Farewell to you, sir.




Saying Good-Bye to the Starman


It took his death to pull me out of my writing frenzy and back here. I know. I’m terrible at keeping up this blog. My guilt has a lot to answer for. But it’s one of those things that had to be done. I wasn’t willing to let one of my heroes go without saying some things about the genius of a man who helped shaped me into who I am today.

I didn’t come to Bowie in the usual fashion. Even though I was a child in the ’70s, I wasn’t a child *of* the ’70s. Nope. Ziggy Stardust was released the year I was born and was Bowie’s 5th studio album. Fifth! Can you believe it? I wasn’t even a twinkle in my dad’s eye when Bowie started recording! It would be three years later after his self-titled debut before my parents even got married. That sort of stuff blows my mind. “Life on Mars” was released on Hunky Dory in 1973, a year after I was born. Finally, at least I existed by the time my favorite Bowie single came into being. Thank god.

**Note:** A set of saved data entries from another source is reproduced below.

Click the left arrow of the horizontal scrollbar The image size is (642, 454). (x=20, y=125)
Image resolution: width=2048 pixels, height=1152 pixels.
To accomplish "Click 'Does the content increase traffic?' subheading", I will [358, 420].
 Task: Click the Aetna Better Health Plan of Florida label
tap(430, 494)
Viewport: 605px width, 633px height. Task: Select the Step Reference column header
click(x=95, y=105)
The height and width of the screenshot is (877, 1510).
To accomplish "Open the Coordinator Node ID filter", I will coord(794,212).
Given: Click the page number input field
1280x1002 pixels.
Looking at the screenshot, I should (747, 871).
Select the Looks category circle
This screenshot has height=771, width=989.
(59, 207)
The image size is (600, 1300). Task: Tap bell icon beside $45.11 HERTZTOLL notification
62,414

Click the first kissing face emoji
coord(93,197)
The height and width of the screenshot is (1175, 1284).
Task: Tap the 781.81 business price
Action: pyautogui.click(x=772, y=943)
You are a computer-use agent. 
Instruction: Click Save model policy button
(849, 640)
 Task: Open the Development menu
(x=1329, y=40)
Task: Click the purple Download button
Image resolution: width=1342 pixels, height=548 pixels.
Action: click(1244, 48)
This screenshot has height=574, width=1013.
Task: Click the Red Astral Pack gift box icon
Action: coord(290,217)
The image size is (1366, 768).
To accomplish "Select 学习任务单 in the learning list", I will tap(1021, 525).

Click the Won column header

But embarrassingly enough, while Hunky Dory and early Bowie is where my heart is, my gateway drug was probably Let’s Dance. I know. Don’t hate me. To be fair, I got Bowie on both ends during my teenagehood. “Little China Girl” was on MTV and I was starting to listen to the Smiths as a twelve year-old loner and then as I got to that awkward social outcast phase around fourteen or fifteen and starting to listen to the Cure then Bauhaus that’s when early Bowie came back on my radar. It was like, “Where did this odd, peculiar, yet-so-cool-I-can’t-stand-it man come from? Yeah, I went from Robert Smith to Pete Murphy to the original. It really happened that way. And of course, moving into the Goth scene from there, what Goth on the planet wasn’t a Bowie fan? It was a pre-requisite back in the day. No self-respecting goth band denied Bowie. It just wasn’t done. The man touched everything.

But that’s the thing about Bowie’s genius. It’s timeless, almost eternal. He speaks to you and by you, I mean all of us. Everyone I know has a Bowie story. And I mean everyone. Whether they liked him or thought he was just “okay”, my FB feed has been filled for days now with people sharing their truths about a man who undoubtedly is one of the biggest cultural influencers of our life time. Listened to Bowie while skinning up in the school parking lot? Check. Lost virginity to Bowie in the back of an old Impala? Check. Dated a girl in high school who wanted me to dress like Bowie? Check. Had a crush on him even when he was old enough to be my dad? Check.

Everyone has got a story. By the way, none of those are my story, ahem, just so we’re clear on that . . .

I’ve blathered on for a couple of paragraphs now and haven’t even touched on his acting career, or his videogame stint (really?), his partnerships with other greats like Eno and Lou. There is so much to this man that it would take more space than I’ve got here. And let’s be honest, Bowie isn’t definable. He defined.

In a couple of hours from now, I’ll be joining a rather eclectic horde of misfits in celebrating the life of David Bowie. It’s a last minute thing that includes musicians, actors, fans, artists, hippies, goths, clowns, old people on unicycles, jugglers, fire breathers, actually I might’ve made some of those up, but basically a hundred plus and a local camera crew. It’s going to prove to be an interesting night, I suspect, but I’m glad I’m going. I’m glad to go out into the darkness tonight and revel and make merry mischief in the name of a man who left this world much too soon, but left us a legacy to remember him by.

Good-bye Starman. It’s time for you to go home.